Several recent articles surfaced surrounding Michigan manufacturing. American Axle needs 200 new workers, 100 more than originally anticipated . . . . .A Holland manufacturer set for $9 Million expansion, is adding jobs . . . Chrysler Group plans $52 Million dollar expansion . . . and so it grows. The only dissenting voice appears to be from Ford, which in the same email alert, says new plants unlikely. It’s not that Ford’s not growing, they are. The article indicates that instead of new plants, they are raising assembly speeds, adding shifts, and in some cases, buying new equipment and hiring more workers.

This works great if you’re part of a large corporation, such as American Axle, Chrysler or Ford, with the proverbial ‘money to burn’. Sometimes tax abatements and long-term commitments to the community can muster support and pave the way for expansion and capital expenditures, especially if you have a large order from a new customer in hand. It’s just not that easy if you’re a small to medium sized enterprise, particularly if you’re lucky enough to have a steady workload.

What if there were actions you could take to increase your capacity with a nominal investment?

MMTC has identified five areas that typically offer opportunities to increase capacity. Some will be familiar, all will be relevant to manufacturing. Hopefully, this will generate ideas and help focus activities when looking for throughput improvements, especially when you have limited investment dollars.
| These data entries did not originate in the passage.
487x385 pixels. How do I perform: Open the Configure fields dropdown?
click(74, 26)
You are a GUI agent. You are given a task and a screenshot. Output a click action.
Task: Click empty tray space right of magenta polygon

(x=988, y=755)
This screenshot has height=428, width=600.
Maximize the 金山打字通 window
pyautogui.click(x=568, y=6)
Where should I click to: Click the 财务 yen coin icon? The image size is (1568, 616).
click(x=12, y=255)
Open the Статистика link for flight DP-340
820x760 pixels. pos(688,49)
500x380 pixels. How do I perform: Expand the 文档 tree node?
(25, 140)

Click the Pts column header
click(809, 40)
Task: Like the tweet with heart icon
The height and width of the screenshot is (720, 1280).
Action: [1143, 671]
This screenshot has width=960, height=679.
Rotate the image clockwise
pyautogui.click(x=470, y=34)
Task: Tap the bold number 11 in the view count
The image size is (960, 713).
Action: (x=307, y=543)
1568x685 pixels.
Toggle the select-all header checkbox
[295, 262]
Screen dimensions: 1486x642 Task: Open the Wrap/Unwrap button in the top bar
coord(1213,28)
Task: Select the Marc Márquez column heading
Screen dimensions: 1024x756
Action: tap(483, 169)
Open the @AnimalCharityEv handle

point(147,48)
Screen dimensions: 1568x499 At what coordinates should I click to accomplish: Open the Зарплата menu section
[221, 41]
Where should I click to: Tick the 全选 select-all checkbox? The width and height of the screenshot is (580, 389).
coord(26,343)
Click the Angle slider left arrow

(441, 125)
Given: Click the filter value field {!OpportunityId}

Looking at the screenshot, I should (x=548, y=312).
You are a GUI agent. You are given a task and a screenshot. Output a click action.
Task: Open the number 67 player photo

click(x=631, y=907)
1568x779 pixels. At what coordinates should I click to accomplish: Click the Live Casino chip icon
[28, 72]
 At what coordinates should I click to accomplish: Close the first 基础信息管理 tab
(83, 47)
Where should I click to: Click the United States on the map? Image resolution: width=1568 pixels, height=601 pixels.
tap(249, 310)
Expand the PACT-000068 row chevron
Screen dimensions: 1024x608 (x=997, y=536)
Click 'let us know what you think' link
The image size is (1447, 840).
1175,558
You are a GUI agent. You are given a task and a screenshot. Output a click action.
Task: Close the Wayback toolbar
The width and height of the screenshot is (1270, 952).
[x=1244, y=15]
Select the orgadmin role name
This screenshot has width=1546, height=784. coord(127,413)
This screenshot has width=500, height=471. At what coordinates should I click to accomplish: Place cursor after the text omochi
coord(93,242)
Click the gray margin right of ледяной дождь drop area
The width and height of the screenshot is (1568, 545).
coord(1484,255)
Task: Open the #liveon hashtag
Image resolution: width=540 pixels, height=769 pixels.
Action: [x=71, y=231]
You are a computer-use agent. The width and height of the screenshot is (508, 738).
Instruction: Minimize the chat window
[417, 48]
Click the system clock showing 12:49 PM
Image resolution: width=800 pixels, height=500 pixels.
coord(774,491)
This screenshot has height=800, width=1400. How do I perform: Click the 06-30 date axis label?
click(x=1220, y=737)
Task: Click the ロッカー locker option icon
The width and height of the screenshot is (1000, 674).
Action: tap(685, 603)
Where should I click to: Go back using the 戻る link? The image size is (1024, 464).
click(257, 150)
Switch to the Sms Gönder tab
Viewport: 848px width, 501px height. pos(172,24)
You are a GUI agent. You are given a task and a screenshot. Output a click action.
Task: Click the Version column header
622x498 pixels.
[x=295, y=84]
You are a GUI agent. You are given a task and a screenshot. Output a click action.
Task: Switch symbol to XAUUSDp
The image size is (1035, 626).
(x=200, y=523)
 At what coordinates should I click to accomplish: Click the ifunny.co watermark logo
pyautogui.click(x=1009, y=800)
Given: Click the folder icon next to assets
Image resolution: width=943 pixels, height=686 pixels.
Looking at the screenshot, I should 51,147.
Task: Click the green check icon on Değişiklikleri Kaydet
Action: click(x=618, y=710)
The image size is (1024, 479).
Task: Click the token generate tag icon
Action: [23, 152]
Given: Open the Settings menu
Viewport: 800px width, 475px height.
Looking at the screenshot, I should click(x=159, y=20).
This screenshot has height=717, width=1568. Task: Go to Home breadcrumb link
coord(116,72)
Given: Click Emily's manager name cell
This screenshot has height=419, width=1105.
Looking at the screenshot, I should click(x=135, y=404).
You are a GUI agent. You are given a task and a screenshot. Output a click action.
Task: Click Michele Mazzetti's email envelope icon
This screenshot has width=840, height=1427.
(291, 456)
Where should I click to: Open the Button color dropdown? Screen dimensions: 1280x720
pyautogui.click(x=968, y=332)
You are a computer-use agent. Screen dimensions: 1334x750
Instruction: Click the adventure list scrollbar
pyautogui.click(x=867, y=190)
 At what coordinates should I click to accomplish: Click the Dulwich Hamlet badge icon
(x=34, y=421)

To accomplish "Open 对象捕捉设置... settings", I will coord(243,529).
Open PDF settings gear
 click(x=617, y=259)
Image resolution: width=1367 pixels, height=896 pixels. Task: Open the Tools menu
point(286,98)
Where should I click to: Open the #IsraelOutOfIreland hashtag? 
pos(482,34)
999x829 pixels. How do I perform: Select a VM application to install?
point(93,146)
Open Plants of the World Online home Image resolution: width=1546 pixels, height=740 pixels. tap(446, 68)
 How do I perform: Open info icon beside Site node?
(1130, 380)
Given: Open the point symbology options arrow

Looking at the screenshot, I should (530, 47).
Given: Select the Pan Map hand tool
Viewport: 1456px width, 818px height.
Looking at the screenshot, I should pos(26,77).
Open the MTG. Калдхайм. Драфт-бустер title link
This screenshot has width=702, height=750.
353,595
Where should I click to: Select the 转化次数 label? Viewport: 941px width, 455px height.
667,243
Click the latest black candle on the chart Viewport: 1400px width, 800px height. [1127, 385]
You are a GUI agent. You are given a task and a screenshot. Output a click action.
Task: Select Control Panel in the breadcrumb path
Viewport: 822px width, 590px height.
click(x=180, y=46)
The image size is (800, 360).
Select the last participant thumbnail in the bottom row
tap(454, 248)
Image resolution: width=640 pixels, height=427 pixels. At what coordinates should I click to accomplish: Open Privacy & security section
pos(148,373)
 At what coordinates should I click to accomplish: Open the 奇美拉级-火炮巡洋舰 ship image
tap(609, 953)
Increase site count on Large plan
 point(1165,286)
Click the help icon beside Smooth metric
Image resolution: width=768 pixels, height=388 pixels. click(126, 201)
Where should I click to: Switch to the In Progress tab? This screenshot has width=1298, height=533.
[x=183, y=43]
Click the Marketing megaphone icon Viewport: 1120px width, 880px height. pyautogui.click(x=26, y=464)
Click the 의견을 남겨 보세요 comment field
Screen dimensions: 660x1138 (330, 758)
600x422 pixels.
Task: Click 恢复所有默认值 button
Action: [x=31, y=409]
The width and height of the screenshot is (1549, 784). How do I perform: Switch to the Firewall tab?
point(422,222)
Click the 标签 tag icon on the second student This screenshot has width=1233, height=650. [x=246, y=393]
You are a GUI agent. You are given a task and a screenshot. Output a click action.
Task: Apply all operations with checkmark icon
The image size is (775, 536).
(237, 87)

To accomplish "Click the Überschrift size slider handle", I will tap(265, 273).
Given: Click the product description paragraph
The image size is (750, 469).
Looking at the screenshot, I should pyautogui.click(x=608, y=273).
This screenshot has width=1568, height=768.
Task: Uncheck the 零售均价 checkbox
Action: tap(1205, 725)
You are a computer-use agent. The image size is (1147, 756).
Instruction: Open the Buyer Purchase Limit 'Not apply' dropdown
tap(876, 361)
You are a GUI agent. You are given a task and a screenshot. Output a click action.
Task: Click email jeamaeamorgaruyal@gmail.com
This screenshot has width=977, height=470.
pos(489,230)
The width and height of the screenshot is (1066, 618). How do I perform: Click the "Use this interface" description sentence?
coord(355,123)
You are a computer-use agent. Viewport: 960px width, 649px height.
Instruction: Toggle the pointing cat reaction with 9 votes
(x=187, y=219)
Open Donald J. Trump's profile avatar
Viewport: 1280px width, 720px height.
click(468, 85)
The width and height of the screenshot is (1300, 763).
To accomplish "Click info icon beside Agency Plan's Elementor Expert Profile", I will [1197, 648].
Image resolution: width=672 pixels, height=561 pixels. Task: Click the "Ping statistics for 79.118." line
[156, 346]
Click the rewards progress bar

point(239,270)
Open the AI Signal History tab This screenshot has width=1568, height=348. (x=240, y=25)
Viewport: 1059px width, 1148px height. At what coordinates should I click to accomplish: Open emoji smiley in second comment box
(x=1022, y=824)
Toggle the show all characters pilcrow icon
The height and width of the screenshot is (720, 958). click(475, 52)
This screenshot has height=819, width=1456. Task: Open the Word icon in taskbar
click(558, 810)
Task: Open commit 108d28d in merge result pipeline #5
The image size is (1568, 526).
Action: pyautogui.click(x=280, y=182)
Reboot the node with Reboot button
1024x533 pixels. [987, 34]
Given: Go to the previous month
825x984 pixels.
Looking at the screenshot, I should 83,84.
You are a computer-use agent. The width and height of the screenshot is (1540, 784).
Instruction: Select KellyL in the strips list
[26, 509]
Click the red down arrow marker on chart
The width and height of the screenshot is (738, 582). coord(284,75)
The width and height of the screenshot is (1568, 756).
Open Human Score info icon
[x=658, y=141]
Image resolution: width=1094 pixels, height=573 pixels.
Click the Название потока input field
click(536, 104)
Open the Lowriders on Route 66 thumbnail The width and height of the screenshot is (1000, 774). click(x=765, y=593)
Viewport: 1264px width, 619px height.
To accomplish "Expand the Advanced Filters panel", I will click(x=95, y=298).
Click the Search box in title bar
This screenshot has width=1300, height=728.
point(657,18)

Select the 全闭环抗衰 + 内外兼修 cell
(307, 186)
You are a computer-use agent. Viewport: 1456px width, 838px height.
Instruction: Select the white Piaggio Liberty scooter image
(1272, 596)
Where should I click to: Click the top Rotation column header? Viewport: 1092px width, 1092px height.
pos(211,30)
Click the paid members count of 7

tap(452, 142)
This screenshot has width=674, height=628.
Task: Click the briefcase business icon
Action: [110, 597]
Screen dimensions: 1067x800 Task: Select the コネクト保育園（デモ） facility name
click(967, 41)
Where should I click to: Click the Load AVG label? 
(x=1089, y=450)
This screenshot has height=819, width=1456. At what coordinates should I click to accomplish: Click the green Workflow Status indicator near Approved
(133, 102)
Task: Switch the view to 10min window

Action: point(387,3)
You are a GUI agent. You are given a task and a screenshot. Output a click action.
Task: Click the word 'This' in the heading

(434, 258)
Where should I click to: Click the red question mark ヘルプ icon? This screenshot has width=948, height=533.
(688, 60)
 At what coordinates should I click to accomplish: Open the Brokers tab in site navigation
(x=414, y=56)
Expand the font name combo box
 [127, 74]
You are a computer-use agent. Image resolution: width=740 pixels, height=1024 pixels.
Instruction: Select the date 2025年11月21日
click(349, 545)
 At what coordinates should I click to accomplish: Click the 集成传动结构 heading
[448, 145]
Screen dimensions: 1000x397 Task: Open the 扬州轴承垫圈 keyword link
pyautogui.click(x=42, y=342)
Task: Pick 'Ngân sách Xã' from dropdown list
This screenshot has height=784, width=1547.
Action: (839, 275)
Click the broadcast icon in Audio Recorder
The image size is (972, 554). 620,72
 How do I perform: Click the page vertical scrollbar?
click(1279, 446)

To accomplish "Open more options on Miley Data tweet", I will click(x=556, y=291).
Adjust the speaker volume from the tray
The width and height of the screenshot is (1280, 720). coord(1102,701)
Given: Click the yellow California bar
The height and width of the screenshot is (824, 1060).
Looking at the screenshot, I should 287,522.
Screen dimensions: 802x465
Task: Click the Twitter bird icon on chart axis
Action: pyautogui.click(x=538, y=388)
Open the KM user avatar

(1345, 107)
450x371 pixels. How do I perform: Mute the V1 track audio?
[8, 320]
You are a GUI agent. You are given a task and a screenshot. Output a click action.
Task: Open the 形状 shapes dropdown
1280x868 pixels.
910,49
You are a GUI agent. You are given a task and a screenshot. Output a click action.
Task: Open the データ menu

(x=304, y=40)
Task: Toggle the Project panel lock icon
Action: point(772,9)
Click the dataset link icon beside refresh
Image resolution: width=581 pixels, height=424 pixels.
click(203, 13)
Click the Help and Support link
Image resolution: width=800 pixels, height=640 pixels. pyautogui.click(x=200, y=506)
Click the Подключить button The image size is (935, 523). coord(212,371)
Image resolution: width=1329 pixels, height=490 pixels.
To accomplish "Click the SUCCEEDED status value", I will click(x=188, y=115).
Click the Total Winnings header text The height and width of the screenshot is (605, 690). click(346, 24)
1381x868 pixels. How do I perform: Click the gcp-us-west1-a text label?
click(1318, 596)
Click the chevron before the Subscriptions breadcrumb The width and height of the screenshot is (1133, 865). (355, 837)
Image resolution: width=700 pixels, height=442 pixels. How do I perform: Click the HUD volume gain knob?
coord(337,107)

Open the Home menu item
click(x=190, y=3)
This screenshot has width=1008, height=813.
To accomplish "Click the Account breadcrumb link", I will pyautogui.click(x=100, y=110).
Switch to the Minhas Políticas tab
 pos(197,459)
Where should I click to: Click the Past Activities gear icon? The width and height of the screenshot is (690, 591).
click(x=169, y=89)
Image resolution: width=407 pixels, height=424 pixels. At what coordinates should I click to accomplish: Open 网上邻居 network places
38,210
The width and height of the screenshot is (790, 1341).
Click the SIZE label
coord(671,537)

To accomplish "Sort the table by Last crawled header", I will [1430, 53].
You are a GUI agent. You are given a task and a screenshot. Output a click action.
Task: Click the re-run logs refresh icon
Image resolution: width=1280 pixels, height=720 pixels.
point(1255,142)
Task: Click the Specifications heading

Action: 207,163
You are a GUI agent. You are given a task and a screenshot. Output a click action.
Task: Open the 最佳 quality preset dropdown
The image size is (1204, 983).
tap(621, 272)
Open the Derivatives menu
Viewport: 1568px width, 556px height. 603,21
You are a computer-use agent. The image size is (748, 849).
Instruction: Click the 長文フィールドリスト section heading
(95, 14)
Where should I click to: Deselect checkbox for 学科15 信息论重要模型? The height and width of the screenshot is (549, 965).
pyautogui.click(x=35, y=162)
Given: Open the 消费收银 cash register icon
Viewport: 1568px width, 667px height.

1. Quality. We all think of defective parts as a bad thing – it is waste in the plant or, if shipped, a failure in the field. But what we sometimes miss, and something that should provide an additional incentive to investigate and solve quality issues, is the fact that a bad part consumes available capacity.
So you get hit twice: You have the traditional expense associated with a defective part: rework, scrap, warranty claim, etc., and you have the added loss of your available capacity because at least some of it was consumed making a bad part. And that is capacity you can reclaim by reducing defects.
2. Equipment Utilization. Here we mean more than just keeping the equipment up and running. It’s good to have equipment available, but it’s just as important to make good parts (see our Quality comments in point 1) and to produce them at the expected rate or cycle time.
To see if improving machine performance is a significant opportunity for you, pick one of your pieces of equipment and answer these two questions:
  • How many good parts did I make during the day?
  • If we had been up and running perfect parts all day, how many parts could I have made during the day?
If that ratio is 75% or less, you can benefit from looking at your Equipment Utilization.
3. Product Flow. This is more than reviewing how material moves from work cell to work cell. We are also referring to the way the total product flow is managed, i.e., how do you run the product line?

Oftentimes, you can realize improved performance by analyzing the specific process elements, changing layout, and adjusting tasks, to better promote material flow. And secondly, optimized flow is achievable by managing production lines with specific attention to bottlenecks.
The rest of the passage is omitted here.